The Port of Long Beach recently announced an important first: A BP oil tanker, the Alaskan Navigator, tied up at Pier T in Long Beach and shut off its diesel auxiliary engines, using alternative marine power ("cold ironing") to run the ship, including the energy-intensive oil pumps. This tanker was specially built to rely on electric power while at dock. We're not talking about a skinny extension cord here - the power cables are built to handle 6,600 volts or more. Cold ironing this ship is expected to save 10,000 gallons of diesel fuel per day. The net emission benefits will depend in part on the source of the electricity, but there is no question that the air quality near the port will improve if a ship plugs into shoreside power, relative to what it would be if the ship ran its engines for three or four days.
This is a welcome development. NRDC has been pushing the Ports of Long Beach and Los Angeles to move to cold ironing since the time of the China Shipping litigation in 2002.

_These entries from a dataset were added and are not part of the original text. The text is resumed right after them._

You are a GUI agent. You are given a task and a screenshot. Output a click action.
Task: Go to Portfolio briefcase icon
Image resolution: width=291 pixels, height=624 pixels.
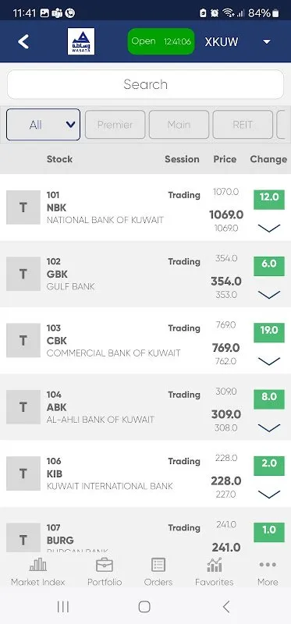point(105,564)
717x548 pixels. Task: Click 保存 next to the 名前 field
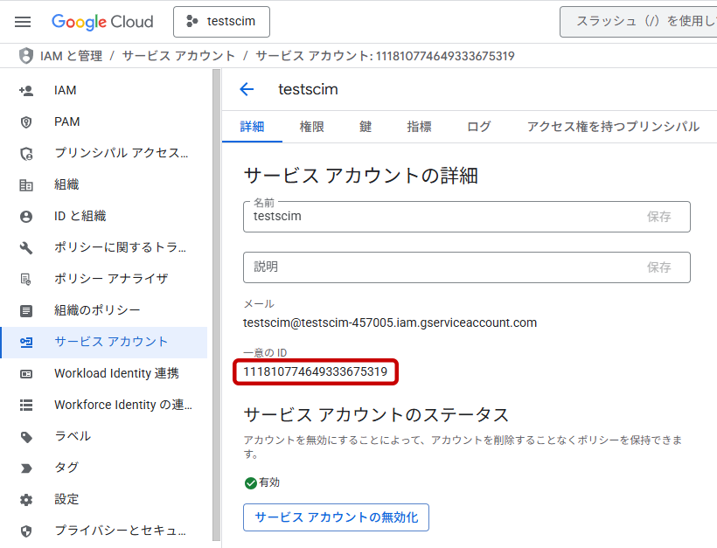pyautogui.click(x=658, y=217)
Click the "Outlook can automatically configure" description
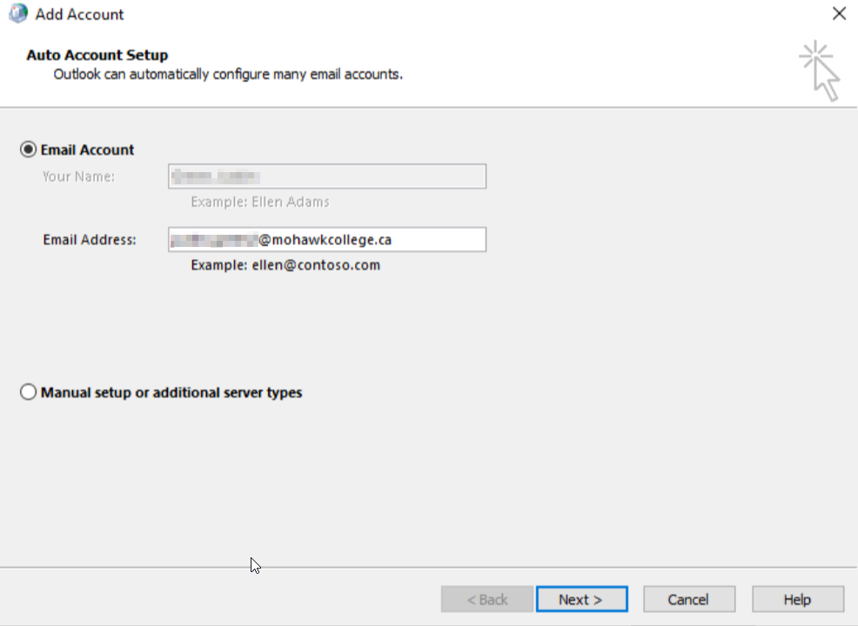Viewport: 858px width, 626px height. point(228,74)
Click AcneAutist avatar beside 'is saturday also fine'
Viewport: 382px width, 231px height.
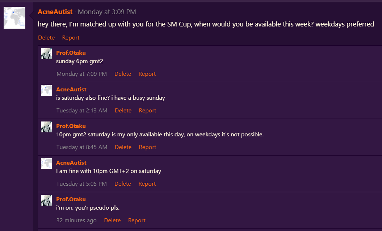pyautogui.click(x=46, y=90)
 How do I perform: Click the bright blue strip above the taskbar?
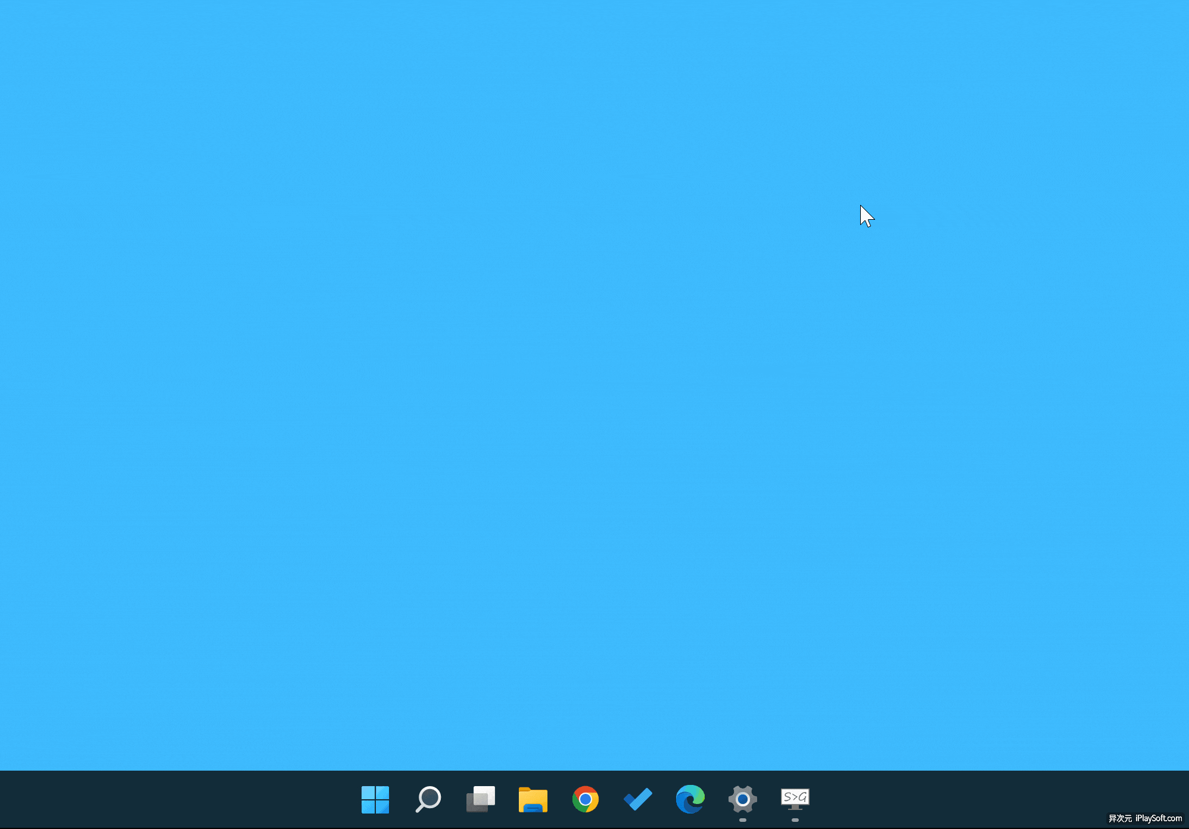[x=596, y=765]
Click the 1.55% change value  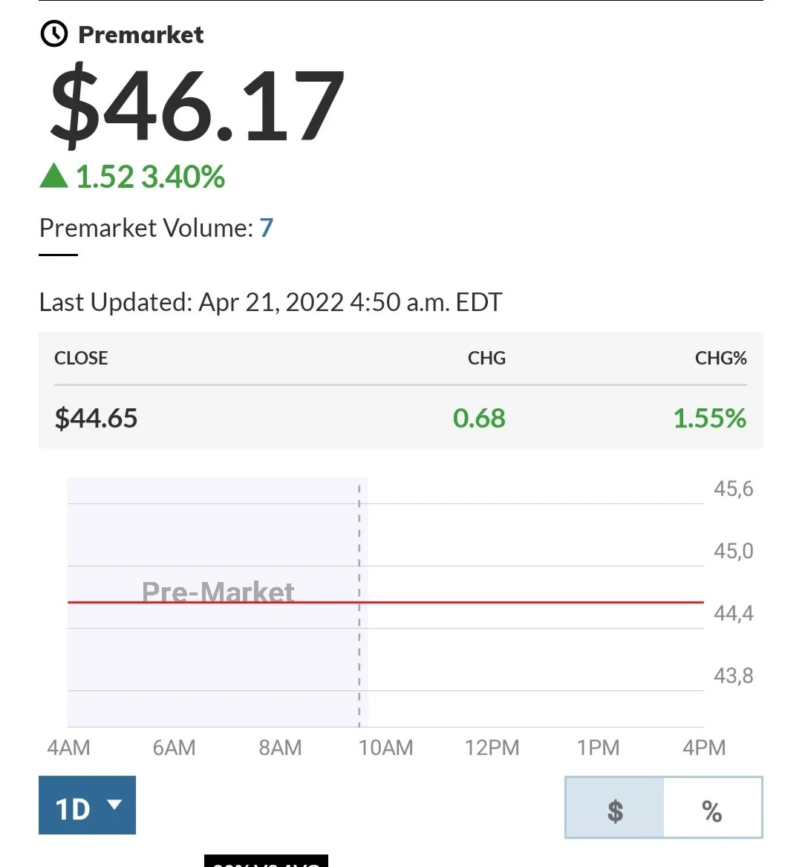(710, 418)
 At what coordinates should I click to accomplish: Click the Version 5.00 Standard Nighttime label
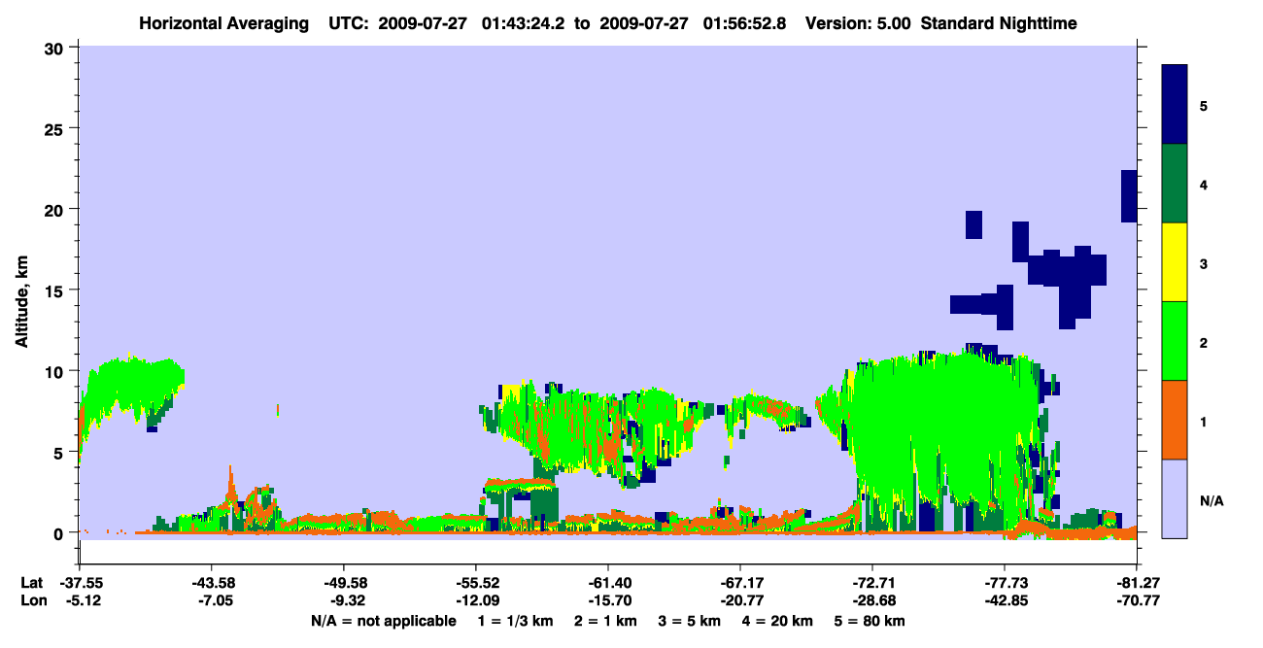(x=941, y=22)
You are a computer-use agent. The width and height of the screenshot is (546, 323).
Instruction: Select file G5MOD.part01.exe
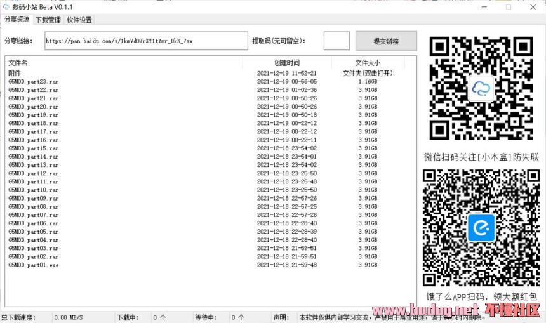34,265
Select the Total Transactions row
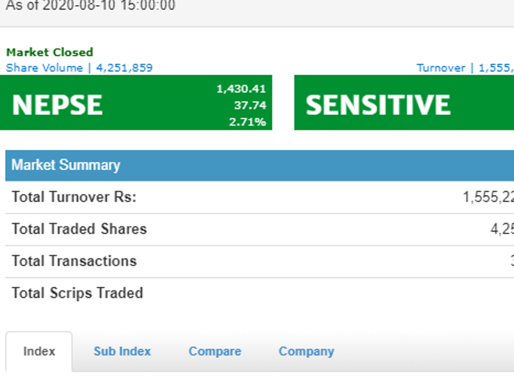Image resolution: width=514 pixels, height=380 pixels. (260, 262)
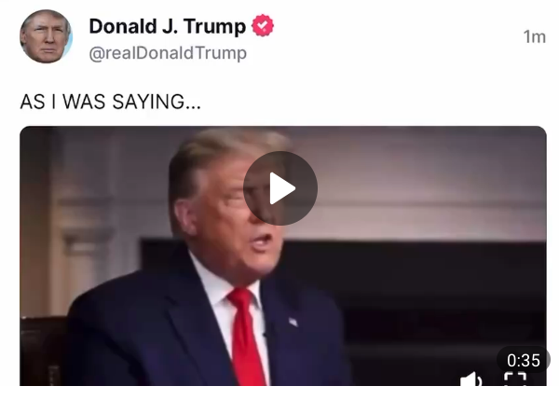Toggle the video speaker volume icon
Image resolution: width=559 pixels, height=400 pixels.
(x=470, y=379)
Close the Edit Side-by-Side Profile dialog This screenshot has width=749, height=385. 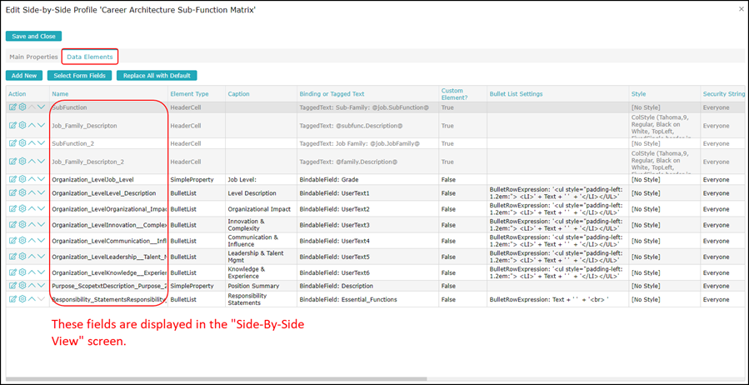coord(742,9)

But we can't stop there. A substantial percentage of air pollution from ships is emitted while the ships are in transit along the California coast. To remedy this, the California Air Resources Board has enacted a regulation that would regulate the sulfur content of marine fuel within 24 nautical miles of the California costs. But, the shipping industry has challenged this regulation in federal court. The Long Beach and Los Angeles ports enacted their own voluntary, fully subsidized clean marine fuel rule (set to expire next month), but enrollment by the shipping industry has been surprisingly low.
There may be national regulation of marine fuel in 2015, but if the shipping industry wins its lawsuit and the Ports' voluntary program expires, all Californians who live near the coast - and that is most of us - will be exposed to high levels of diesel particulate and other toxic air pollution from ships for at least the next six years. That should send an angry shock through all of us.